The dive straight into Maple Street’s used and rare shop was exciting. I’d begun my work at the start of a rainy spell, so the creaky old shop, shelves near buckling with volumes to be excavated paired wonderfully with the thunder and lighting, at once unfortunately yielding a slow week but serendipitously giving me the time to explore, familairize, and begin organizing as I see fit. It felt appropriate, so I plucked a used copy of Rivka Galchen’s Atmospheric Disturbances to skim for the good parts I remembered reading a couple of years ago (this has since been sold) between perusing for unusual finds, and it was not long before a few unearthed themselves. Following are what I considered the three most notable discoveries upon my first foray in this old-but-new-to-me store.

First:

It Happened Like This by Daniil Kharms
Largely denied the right to publication in life, Soviet absurdist, Daniil Kharms found his only living acclaim in the world of children’s literature. The little of Kharms’ work I’d previously been familiar with was Today I Wrote Nothing (pub. 2007, more than fifty years after his death), so in finding this 1998 reprint of his children’s work had me lit up.

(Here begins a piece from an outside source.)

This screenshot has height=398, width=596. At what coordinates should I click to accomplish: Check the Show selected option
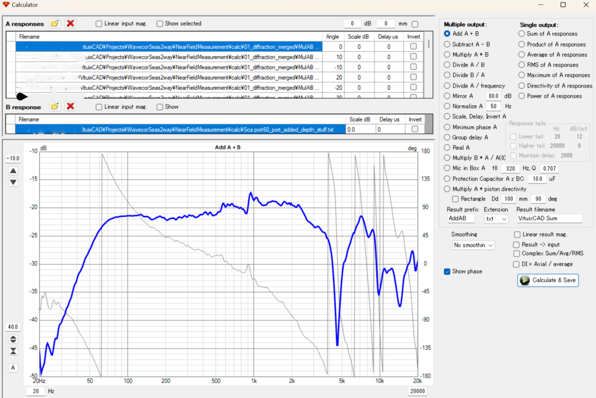(159, 23)
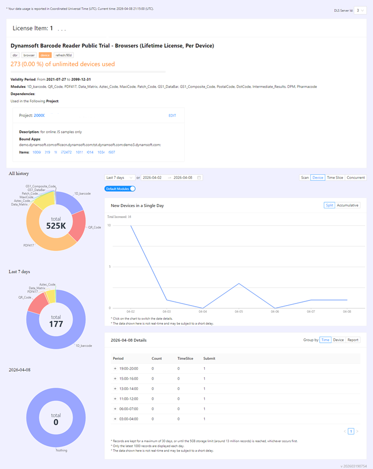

Founder of Oberiu, Kharms work as a children’s author is practically subversive to the none too welcoming of tomfoolery era of Russia in which he penned his work, an assumption I feel confident in making considering his death by starvation incarcerated in Leningrad.

An excerpt:

THE FOUR LEGGED CROW
Once upon a time there was a crow with four legs. To tell the truth, he actually had five legs, but there’s no reason to mention that.

    One day the four-legged crow bought himself some coffee, and he thought, “Well, now I’ve bought myself some coffee but what do I do with it?”
    At that moment, by a stroke of bad luck, a fox came running by.
    He saw the crow and cried out to him, “Hey, you ol’ crow!”
    The crow yelled back at the fox, “You’re an old crow yourself!”
    The fox yelled back at the crow, “And you, crow, are a real pig!”
    At this the crow was so offended he spilled his coffee. The fox ran off. The crow got down on the ground and walked away on his four, or actually five, legs to his horrible house.

(being that I purchased this title for myself, I’ve happily transcribed the rest of the book for anyone interested on my personal blog, here)

Second:

Brown Bear, Brown Bear, What Do You See? by Bill Martin Jr. &  Eric Carle
Clearly, not a particularly rare book, but clean and well cared for first edition signed by Mr. Carle himself is not exactly the type of thing you immediately expect to pull from a section lackadaisically perused by children on a daily basis. I’ve pulled the title and put it behind the counter to prevent the inevitable fate it would have faced, so collectors be aware! It’s safe for your inspection now.

On a side note I’d also like to mention we’ve got a couple of the non-rare, much more affordable editions for those who are just looking to introduce their children to one of the better quality picture books out there for the first time.

Third, and at last:


The Rebellion of the Hanged by B. Traven
Mystery author of The Treasure of the Sierra Madre, B. Traven’s true identity was never properly discovered, though there are theories.  His works were written in Mexico, published in Germany (hence the image of the German edition I’ve included here) and then translated to English. The idea that the single author was in fact a number of literary pranksters with similar ideologies is the possibility I most favor, although it’s not necessarily the most likely- I just like it. Identity aside, “his” books, all, are adventurous novels with an anarchist lean. The Rebellion of the Hanged chronicles a tale of slave revolt in a Mexican mahogany plantation preceding the Mexican revolution, and it rests on my staff picks shelf, just to your right as you enter the store. Next on my list of his work to overturn is The Death Ship, the story of a New Orleans sailor stranded in Antwerp, but who knows when that will rear its head.

So, there you have a brief introduction to me, and hopefully some insight into a few interests of mine, things I’d be more than happy to discuss in length with you. Hope to see you in the shop soon, and welcome from me to you, and I hope from you to me.